Thursday, 14 October 2010

Ruth and Naomi – New beginnings – making someone welcome

The Book of Ruth – Old Testament.

I wonder if you’ve ever moved home and gone to live somewhere else.
· Talk about moving (sensitivity needed: children can move house for all sorts of reasons – family breakdown etc.) It can be exciting, but also strange being a new place, having to make new friends. The story I’m going to tell you is about two people who have to move home. It comes from the Old Testament of the Bible.

There was once a woman called Naomi. Naomi came from Israel, but she and her husband had had to leave their home because there wasn’t any food where they lived. They went to a different country called Moab, far from their home. When they got there it was very strange, but they settled down and they had a family – two fine sons. Their sons grew up and married girls who came from that land.
But then a terrible thing happened to Naomi. First her husband got ill and died, then both of her sons died too. There she was, in a land far from her home, with no one to look after her. The only people she really knew were her sons’ wives, but it wasn’t fair to expect them to care for her as she got old. They would probably marry new husbands.
Naomi decided she had better go back to Israel, where she had come from. She’d been away for a long time, but there would surely be relatives there she could stay with. She told her son’s wives that she was going back and started to say goodbye. She hoped they would make a new life for themselves.

But one of them, Ruth, looked very sad at this. “I can’t let you go back to Israel on your own,” she said “I will come with you. Where you go, I will go. Your people will be my people and your God will be my God.” And so she left all her family, her home, her friends, and she went with Naomi. It was a long journey, and when they got to the town Naomi had come from – Bethlehem – everything seemed very strange and foreign to her. Naomi hoped that someone from her family would invite them to stay, but no one did. What were they going to do? They needed to eat and they needed somewhere to live.

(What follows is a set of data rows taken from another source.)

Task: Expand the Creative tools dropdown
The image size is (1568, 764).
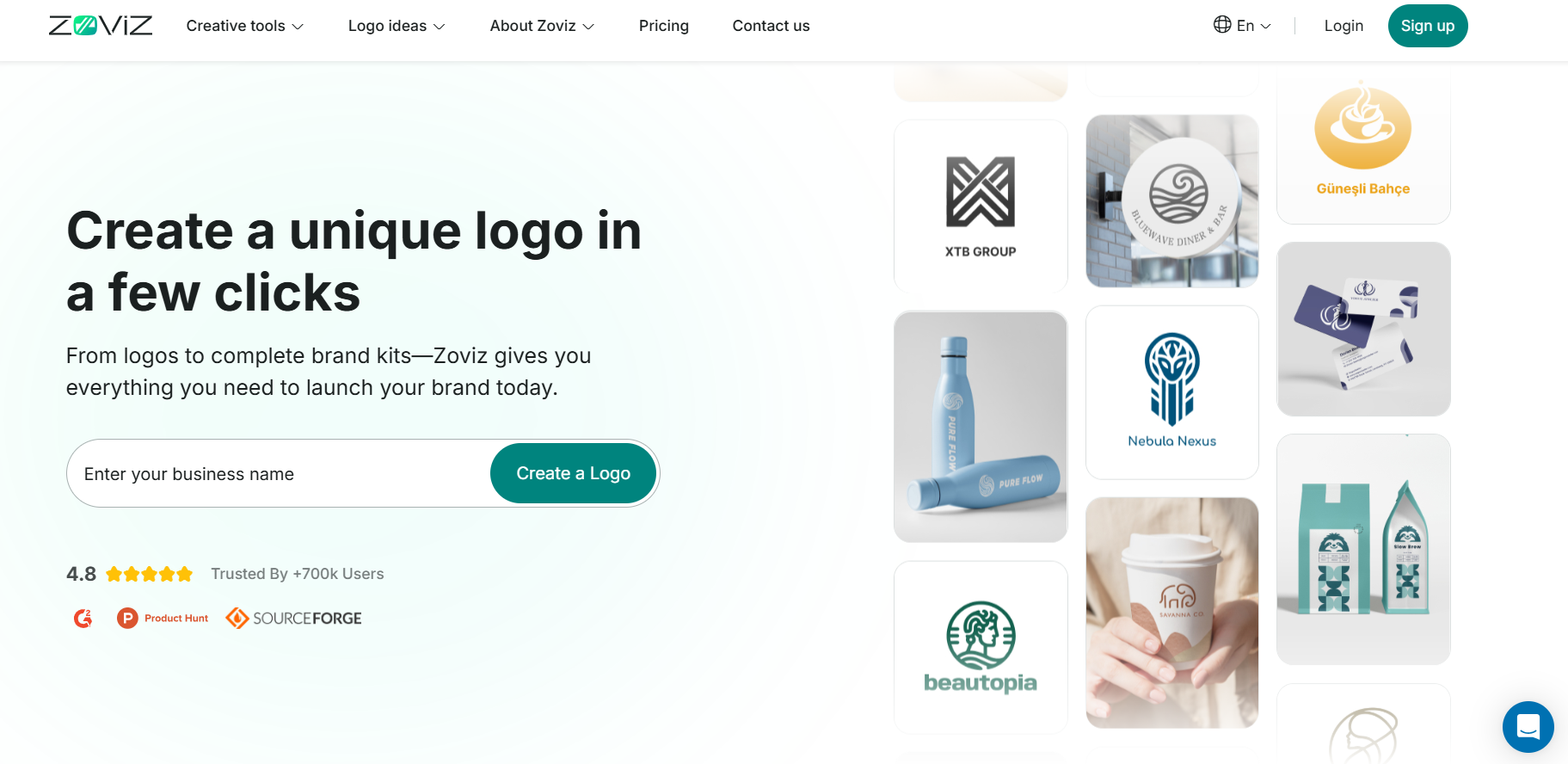Action: (x=245, y=26)
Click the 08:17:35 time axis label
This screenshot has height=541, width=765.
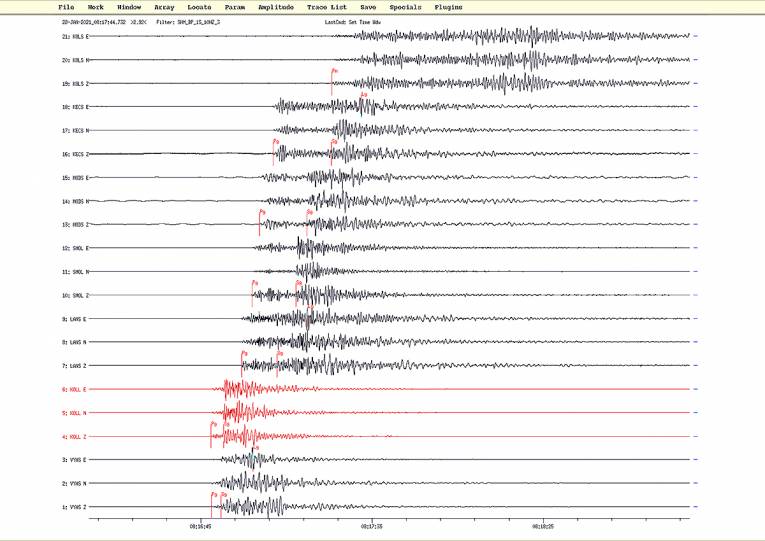click(x=371, y=525)
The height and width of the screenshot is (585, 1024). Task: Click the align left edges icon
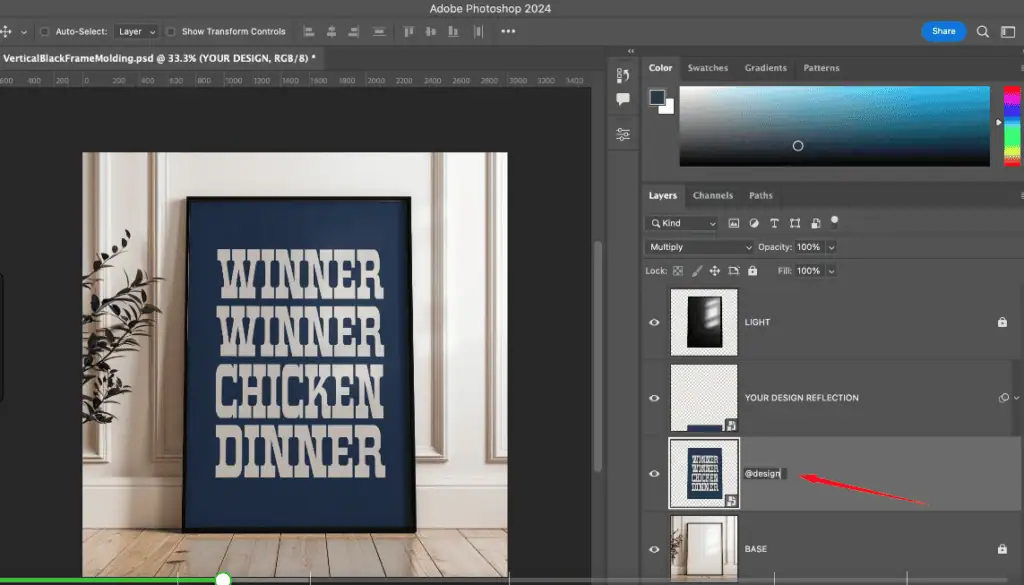[x=307, y=31]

It was harvest time when they arrived. People were cutting the corn and bringing it in. In those days they didn’t have machines to cut the corn. It was all cut by hand using sharp knives. There was a custom that those who cut the corn shouldn’t cut right up to the edges of the field. If they missed a bit of corn here and there or dropped some, they should leave it. Then people who didn’t have any land of their own, who were poor, could come and pick it up and keep it for themselves. It was called gleaning. Naomi was too old to glean – all that bending down was too hard for her now. But Ruth went straight to the fields to see what she could gather. All day she worked in the hot sun, following the men who were cutting the corn. When dinner time came, and they all stopped, she kept going. While they were eating, the owner of the land, a rich man called Boaz came by to see how they were getting on.

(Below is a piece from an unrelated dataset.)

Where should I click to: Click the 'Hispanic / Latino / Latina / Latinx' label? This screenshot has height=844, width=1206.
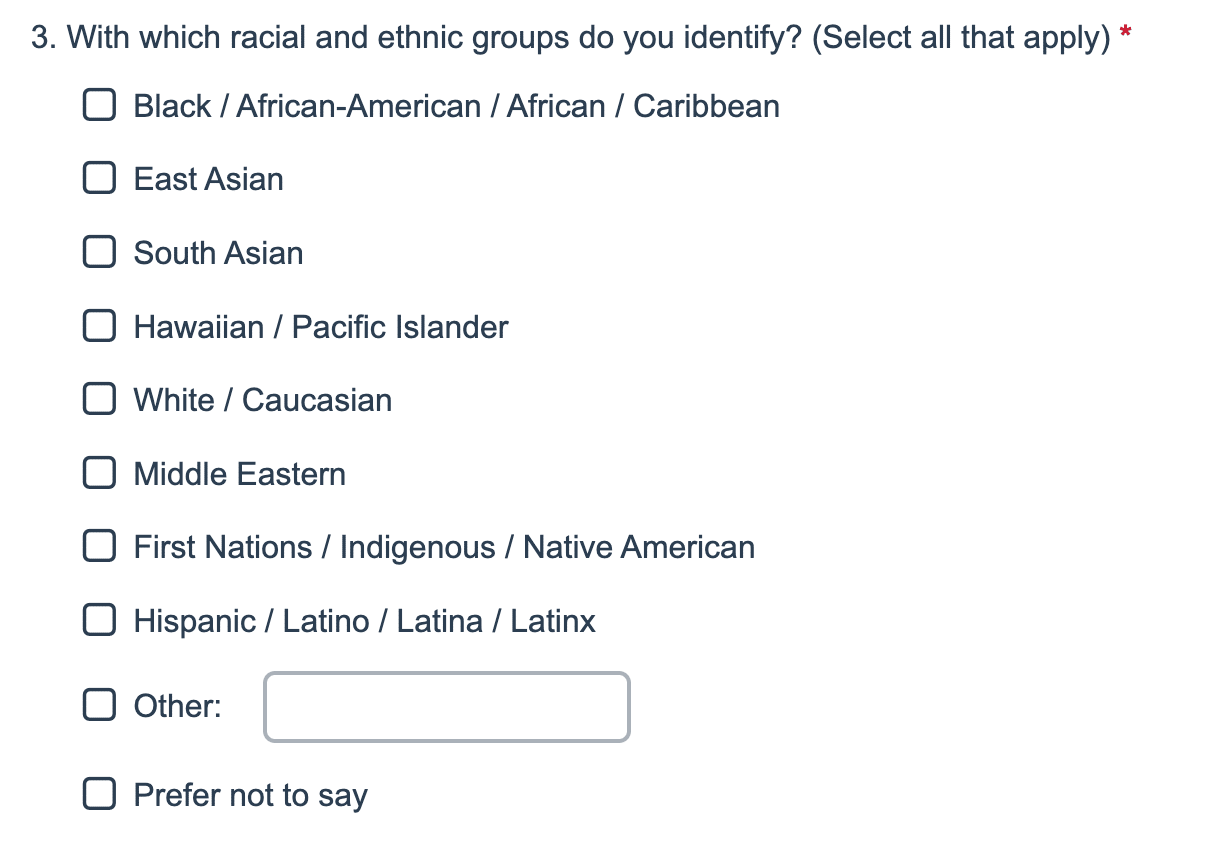365,621
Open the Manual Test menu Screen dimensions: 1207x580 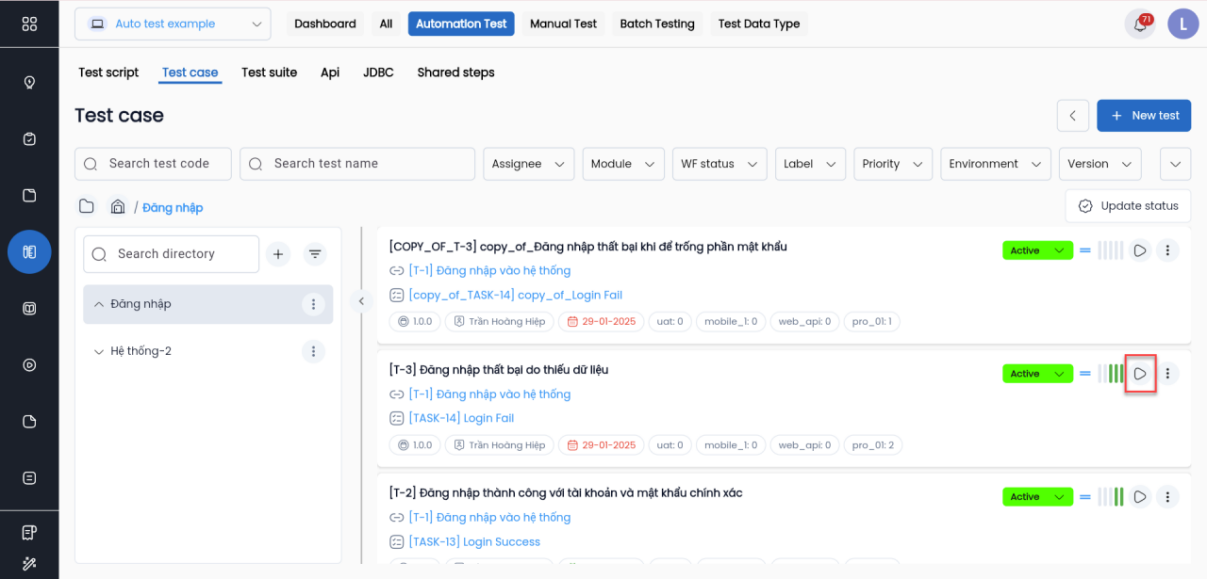click(x=563, y=24)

He noticed the young woman working so hard. “Who is that?” he said. “That’s the woman who came from Moab with Naomi. She’s not one of us – she’s a foreigner – and the two of them are on their own here with no one to help them.” Boaz looked at Ruth, working so hard, and he thought she must be very brave and good to have come so far so that Naomi wouldn’t be on her own.

“Make sure you leave her plenty of corn to gather” he told the men, “and make sure you are kind to her and treat her well.”

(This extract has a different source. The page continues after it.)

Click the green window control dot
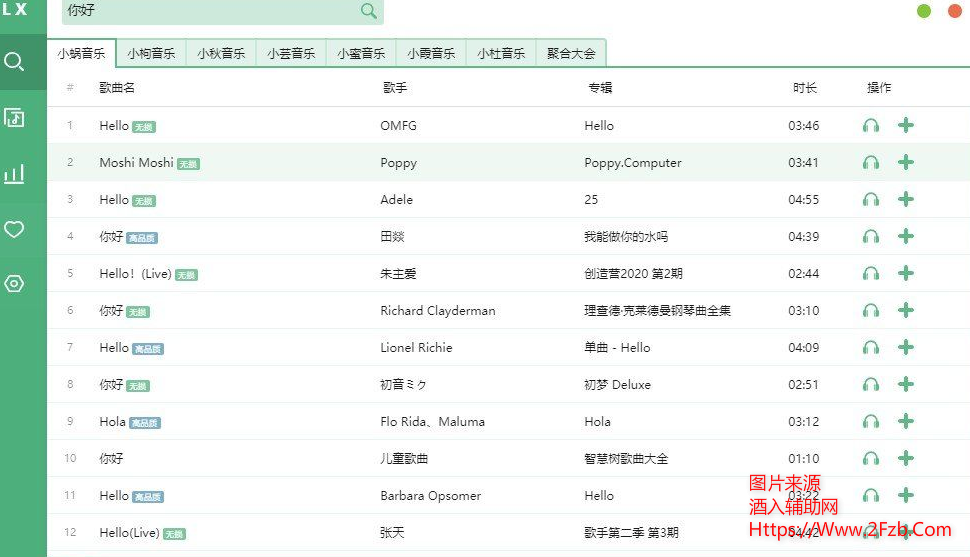The width and height of the screenshot is (970, 557). click(924, 11)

Day after day Ruth gleaned in the fields, and Boaz watched her. Ruth told Naomi about the man who had been kind to her. Naomi was very happy to hear it because she knew that Boaz was a distant relative of hers as well as being a good man.
After a while Boaz realised that he couldn’t find a better person to marry than Ruth – someone who had shown how loyal and loving she was by the way she looked after Naomi. He and Ruth got married, and they had a son, called Obed.
And the Bible tells us that Obed had a son called Jesse, and Jesse had a son called David. I told you a story about David about a month ago. He was a shepherd boy but he became….(can you remember?)…the king of Israel.
Wasn’t it a good thing that Boaz welcomed Ruth and looked after her. Someone who was a stranger from a foreign land turned out to be really important.

Being somewhere new, or having someone new come to our class, can seem strange sometimes – we don’t like things to change – but we never know what is going to happen. A stranger can turn into a best friend, or teach us something important, or help us in some way. That’s a really good reason to make sure we make new people feel welcome. I

Pray: for all the people who have come new to Seal School this term. For all the new friends we’ve made.